Suggeriamo di iniziare l’itinerario visitando la capitale del Kazakistan, la città di Astana, nel nord ovest del Paese, che è stata fondata da una comunità di cosacchi siberiani nel 1824. oggi è abitata per la maggioranza da russi, ma anche da una piccola parte di tedeschi immigrati. La città è servita dall’Aeroporto Internazionale di Astana e da diverse stazioni ferroviarie. In giro per la città si può ammirare il Palazzo Ak Orda, sede del presidente dello stato. La struttura è sormontata da una cupola color oro e blu alla cui cima è stata posta una grande spirale. Tra gli altri edifici moderni incontriamo il Palazzo della Pace e della Riconciliazione, inaugurato nel 2006 e costruito dall’ingegnere Happold.

Altro importante centro del Kazakistan è la provincia di Oblys di Almaty con diversi centri considerati punto di partenza per una serie di escursioni naturalistiche sui monti Eskiolmes o all’interno del Parco della Natura di Koksu. Questi luoghi nascondono incisioni e pitture rupestri che risalgono all’Età della Pietra. A sud di Almaty ci sono varie località turistiche, tra cui citiamo Scymbulak, meta di sport invernali e il Grande lago Issyk-Kul, attorno al quale è possibile fare lunghe passeggiate a cavallo immersi in una natura caratteristica.

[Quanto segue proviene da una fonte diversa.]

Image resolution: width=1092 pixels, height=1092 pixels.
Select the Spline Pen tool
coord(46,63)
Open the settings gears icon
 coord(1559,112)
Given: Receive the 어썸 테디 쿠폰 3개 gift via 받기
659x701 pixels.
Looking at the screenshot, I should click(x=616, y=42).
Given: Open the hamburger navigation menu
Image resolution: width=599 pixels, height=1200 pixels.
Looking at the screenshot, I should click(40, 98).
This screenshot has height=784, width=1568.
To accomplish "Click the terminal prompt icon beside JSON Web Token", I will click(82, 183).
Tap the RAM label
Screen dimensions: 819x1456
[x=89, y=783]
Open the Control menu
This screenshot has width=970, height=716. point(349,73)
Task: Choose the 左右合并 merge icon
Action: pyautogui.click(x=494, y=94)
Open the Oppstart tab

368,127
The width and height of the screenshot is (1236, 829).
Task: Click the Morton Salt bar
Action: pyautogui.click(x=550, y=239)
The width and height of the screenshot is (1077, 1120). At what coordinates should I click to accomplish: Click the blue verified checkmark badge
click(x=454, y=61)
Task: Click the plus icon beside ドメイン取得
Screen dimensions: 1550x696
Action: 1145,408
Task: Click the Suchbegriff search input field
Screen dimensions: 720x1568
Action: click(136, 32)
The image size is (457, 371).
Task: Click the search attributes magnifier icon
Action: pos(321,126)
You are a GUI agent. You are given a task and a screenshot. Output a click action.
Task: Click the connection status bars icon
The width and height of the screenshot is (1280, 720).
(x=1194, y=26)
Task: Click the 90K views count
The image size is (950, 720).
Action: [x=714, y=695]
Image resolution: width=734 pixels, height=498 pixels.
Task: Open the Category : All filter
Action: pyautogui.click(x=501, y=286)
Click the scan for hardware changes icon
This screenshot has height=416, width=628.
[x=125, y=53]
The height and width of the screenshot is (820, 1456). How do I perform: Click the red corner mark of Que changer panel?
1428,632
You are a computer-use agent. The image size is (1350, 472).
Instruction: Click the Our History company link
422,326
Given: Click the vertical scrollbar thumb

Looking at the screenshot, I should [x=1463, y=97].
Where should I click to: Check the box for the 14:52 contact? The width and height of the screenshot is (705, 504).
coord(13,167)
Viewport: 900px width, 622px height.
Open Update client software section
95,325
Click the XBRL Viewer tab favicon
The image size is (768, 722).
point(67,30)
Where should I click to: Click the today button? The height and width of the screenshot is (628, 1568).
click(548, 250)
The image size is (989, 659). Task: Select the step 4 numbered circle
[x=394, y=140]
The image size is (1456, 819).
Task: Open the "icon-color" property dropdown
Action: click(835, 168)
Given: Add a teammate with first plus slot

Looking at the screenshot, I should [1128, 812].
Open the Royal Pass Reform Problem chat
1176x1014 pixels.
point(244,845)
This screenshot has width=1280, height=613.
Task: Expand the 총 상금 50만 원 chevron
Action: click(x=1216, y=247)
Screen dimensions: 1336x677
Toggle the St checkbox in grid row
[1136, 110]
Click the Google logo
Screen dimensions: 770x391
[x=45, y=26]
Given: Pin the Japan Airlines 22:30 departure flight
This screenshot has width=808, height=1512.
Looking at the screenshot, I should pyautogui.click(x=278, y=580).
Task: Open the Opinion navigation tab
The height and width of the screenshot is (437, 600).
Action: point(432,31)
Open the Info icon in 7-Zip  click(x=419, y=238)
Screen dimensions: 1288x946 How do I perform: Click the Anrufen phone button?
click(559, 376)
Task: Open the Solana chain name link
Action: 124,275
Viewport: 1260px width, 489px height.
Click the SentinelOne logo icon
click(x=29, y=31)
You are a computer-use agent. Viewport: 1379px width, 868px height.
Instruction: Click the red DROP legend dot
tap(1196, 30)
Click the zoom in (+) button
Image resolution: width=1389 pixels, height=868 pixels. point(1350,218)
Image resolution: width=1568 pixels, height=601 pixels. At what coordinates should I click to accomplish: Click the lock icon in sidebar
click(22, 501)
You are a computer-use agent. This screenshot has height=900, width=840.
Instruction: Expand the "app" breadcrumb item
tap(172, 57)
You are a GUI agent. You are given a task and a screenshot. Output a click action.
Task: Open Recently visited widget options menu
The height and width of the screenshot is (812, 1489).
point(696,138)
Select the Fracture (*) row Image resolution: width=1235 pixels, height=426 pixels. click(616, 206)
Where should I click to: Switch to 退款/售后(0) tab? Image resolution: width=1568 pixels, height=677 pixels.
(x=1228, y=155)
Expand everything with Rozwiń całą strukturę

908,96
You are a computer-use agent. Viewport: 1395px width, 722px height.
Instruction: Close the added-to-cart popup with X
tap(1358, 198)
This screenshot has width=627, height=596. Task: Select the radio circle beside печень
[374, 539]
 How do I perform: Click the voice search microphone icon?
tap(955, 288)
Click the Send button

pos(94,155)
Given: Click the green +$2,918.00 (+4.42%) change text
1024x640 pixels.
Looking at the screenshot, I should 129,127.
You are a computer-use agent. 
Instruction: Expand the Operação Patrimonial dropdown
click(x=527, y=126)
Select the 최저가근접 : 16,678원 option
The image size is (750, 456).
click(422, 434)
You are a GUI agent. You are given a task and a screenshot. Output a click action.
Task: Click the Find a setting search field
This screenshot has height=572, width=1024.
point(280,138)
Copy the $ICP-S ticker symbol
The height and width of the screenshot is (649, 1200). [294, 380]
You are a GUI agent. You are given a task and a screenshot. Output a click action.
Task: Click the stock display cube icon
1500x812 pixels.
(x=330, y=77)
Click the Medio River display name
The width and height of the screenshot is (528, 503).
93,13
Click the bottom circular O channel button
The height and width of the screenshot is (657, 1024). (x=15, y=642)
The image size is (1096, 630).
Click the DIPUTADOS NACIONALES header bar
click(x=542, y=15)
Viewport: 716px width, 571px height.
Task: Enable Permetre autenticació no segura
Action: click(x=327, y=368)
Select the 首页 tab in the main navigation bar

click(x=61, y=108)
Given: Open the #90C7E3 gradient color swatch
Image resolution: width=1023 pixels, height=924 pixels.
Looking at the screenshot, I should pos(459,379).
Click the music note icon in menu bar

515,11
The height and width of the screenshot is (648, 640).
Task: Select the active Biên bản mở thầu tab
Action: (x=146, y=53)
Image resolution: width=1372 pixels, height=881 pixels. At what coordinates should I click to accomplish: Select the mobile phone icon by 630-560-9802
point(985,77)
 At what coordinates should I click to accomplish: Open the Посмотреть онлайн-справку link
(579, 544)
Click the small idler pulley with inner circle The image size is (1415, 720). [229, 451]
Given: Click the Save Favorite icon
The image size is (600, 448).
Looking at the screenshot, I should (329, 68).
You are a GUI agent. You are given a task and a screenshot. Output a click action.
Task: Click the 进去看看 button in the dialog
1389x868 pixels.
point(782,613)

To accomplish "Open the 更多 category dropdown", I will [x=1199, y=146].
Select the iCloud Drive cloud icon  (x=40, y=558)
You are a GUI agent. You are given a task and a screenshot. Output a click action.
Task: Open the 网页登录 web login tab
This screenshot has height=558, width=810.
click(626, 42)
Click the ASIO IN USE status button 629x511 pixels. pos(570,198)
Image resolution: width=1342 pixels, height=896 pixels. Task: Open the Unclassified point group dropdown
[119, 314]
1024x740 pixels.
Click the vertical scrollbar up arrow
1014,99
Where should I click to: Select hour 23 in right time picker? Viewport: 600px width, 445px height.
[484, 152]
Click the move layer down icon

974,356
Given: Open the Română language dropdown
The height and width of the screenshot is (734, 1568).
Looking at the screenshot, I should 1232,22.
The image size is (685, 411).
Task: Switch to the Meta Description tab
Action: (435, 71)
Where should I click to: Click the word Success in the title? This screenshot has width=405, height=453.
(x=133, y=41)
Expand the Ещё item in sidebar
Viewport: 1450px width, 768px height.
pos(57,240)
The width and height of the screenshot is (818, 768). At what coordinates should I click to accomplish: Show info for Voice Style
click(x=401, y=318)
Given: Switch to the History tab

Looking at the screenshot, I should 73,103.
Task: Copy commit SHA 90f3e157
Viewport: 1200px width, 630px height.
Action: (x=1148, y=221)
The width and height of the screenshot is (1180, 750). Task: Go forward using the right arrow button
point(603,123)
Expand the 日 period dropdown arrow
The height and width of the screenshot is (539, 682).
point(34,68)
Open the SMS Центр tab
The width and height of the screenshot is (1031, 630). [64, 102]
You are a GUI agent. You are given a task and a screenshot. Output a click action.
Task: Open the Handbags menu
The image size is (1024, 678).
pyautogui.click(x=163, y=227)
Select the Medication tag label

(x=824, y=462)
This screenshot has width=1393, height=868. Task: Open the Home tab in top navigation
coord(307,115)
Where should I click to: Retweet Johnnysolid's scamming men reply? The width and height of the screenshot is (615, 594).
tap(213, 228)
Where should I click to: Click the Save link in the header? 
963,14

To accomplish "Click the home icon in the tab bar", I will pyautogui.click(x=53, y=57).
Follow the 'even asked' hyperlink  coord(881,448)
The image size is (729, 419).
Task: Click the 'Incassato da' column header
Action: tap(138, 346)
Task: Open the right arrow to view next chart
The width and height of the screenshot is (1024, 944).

Gli amanti della montagna possono partecipare a un itinerario che parte da Inylchek e si dirige sul massiccio del Khan Tengri, perennemente coperto da neve. In località di Tamgaly si possono ammirare le splendide pitture preistoriche incise sulla roccia, risalenti all’Età del Bronzo. Altri esempi di questo genere si possono trovare nella Gola del fiume Koksu. Sui fiumi si possono effettuare anche battute di pesca sportiva.